Could you reproduce, word for word, the material between the lines holding "will pyautogui.click(x=211, y=272)." and "tap(43, 138)", inclusive?

> [Supplied information]
•••••
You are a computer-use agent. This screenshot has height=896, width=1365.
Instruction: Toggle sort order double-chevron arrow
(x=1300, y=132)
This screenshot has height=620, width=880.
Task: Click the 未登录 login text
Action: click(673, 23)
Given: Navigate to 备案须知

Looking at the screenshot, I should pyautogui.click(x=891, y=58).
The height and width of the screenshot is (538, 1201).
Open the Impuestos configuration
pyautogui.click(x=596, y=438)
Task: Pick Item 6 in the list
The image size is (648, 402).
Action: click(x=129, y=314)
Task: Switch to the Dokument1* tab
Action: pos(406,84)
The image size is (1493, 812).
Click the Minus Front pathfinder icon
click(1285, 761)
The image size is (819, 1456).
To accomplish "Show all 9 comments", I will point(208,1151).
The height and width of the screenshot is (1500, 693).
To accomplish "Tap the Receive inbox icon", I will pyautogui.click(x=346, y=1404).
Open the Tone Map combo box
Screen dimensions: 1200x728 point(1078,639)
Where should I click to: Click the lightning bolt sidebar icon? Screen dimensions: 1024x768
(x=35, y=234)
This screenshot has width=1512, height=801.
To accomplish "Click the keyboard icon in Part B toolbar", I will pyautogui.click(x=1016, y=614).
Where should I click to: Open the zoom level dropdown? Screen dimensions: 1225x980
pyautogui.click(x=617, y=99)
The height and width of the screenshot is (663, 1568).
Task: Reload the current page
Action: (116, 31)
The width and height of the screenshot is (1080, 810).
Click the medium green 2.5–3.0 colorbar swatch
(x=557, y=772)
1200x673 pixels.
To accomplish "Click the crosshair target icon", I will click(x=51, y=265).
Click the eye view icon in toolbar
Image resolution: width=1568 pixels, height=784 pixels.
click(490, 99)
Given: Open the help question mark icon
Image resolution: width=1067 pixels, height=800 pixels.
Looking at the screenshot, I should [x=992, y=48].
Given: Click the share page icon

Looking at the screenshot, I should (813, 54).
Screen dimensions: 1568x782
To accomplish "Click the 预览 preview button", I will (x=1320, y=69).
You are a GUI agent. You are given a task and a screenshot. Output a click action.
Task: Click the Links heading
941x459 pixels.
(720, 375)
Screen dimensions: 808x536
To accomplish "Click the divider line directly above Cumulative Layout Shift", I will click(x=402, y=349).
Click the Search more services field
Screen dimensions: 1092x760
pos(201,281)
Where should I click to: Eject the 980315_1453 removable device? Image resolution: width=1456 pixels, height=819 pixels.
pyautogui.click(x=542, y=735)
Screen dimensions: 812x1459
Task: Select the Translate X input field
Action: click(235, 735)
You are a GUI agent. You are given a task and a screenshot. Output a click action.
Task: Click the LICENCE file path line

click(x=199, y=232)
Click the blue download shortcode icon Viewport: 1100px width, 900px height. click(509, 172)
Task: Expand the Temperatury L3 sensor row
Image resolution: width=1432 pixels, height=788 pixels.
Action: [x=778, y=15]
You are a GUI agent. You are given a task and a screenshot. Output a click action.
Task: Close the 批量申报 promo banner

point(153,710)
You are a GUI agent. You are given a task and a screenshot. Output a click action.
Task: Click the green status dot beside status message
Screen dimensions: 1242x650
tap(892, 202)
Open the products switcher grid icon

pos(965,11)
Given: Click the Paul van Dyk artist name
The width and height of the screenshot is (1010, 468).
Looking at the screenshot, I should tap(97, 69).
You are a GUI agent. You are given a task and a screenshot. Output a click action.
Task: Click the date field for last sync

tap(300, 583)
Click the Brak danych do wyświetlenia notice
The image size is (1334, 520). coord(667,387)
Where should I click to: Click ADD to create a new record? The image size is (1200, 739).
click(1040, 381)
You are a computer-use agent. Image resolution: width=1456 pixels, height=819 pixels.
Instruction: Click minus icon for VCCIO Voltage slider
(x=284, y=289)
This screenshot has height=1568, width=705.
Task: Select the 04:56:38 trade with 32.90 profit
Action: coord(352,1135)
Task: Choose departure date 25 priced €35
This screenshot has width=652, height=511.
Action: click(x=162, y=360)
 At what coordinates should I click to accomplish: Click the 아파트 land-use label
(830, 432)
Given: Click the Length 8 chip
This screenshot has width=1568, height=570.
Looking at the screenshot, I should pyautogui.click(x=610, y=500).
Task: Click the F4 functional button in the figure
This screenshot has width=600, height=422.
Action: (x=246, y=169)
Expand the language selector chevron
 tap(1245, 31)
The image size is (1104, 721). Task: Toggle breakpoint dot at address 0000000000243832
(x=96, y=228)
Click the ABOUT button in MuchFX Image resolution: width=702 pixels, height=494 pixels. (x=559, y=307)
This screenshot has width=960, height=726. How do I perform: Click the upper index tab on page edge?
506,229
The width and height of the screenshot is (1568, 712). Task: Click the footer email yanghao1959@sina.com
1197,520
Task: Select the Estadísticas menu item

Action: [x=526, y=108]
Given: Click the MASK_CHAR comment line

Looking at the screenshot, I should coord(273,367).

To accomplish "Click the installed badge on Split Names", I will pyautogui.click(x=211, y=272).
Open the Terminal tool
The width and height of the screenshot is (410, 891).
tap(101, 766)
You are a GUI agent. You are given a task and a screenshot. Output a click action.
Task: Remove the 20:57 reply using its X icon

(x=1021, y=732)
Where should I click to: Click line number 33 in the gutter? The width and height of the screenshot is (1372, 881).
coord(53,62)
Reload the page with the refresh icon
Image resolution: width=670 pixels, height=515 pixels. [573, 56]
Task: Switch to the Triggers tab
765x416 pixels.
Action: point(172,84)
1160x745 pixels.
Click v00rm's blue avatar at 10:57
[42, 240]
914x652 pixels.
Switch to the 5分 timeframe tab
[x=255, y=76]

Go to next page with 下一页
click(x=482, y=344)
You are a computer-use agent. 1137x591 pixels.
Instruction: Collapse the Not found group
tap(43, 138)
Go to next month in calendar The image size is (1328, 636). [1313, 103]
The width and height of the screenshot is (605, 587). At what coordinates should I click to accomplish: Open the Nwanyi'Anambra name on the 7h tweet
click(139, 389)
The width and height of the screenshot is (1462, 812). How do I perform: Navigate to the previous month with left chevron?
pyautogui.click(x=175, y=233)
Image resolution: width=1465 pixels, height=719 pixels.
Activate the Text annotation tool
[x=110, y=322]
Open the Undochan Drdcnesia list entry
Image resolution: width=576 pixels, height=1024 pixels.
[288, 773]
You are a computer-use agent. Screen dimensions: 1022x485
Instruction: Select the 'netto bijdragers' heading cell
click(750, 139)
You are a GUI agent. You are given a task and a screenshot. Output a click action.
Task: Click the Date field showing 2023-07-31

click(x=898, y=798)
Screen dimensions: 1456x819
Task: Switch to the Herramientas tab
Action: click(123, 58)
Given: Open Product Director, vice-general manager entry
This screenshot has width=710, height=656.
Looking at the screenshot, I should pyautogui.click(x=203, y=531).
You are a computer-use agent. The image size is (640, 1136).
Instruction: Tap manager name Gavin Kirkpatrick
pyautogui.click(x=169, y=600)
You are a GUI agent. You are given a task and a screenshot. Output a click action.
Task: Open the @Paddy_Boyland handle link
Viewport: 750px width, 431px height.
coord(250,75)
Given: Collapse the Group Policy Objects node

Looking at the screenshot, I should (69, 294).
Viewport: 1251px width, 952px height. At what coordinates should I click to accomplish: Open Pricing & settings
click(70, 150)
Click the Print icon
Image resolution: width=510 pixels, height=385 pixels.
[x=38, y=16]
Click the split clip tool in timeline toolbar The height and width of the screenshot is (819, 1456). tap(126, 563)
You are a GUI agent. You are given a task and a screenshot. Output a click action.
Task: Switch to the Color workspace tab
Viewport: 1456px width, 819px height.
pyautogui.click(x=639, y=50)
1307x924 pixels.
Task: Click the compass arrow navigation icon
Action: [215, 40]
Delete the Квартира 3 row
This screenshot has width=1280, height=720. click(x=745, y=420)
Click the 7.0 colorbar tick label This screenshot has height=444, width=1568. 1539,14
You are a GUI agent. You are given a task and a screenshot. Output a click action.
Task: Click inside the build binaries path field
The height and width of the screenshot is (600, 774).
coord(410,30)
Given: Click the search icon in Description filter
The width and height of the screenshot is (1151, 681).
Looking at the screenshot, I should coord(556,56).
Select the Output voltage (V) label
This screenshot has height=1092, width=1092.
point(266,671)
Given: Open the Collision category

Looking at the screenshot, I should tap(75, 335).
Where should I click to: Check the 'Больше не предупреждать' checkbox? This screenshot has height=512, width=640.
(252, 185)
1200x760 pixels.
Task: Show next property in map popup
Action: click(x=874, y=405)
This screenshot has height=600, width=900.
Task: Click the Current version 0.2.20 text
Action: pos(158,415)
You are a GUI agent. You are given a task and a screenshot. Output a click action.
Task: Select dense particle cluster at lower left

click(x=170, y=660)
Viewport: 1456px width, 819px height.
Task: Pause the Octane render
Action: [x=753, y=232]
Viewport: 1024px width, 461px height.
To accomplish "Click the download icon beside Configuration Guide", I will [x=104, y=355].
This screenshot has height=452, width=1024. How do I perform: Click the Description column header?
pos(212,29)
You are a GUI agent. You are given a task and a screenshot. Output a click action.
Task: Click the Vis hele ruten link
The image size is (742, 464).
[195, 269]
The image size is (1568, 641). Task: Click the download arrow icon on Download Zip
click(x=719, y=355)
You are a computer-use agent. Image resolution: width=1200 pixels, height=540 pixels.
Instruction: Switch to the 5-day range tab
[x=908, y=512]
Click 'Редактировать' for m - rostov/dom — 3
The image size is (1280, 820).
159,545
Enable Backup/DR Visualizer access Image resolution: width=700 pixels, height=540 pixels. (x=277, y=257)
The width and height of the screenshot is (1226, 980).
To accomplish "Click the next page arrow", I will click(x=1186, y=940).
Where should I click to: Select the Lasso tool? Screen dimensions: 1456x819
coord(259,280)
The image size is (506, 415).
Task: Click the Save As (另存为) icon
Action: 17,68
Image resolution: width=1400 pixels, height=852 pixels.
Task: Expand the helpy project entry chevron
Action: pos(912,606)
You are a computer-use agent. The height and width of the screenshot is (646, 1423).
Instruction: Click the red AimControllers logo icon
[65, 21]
•••••
> [Solution to the exercise]
To accomplish "Click the installed badge on Split Names", I will pyautogui.click(x=211, y=272).
Open the Terminal tool
The width and height of the screenshot is (410, 891).
tap(101, 766)
You are a GUI agent. You are given a task and a screenshot. Output a click action.
Task: Remove the 20:57 reply using its X icon

(x=1021, y=732)
Where should I click to: Click line number 33 in the gutter? The width and height of the screenshot is (1372, 881).
coord(53,62)
Reload the page with the refresh icon
Image resolution: width=670 pixels, height=515 pixels. [573, 56]
Task: Switch to the Triggers tab
765x416 pixels.
Action: point(172,84)
1160x745 pixels.
Click v00rm's blue avatar at 10:57
[42, 240]
914x652 pixels.
Switch to the 5分 timeframe tab
[x=255, y=76]

Go to next page with 下一页
click(x=482, y=344)
You are a computer-use agent. 1137x591 pixels.
Instruction: Collapse the Not found group
tap(43, 138)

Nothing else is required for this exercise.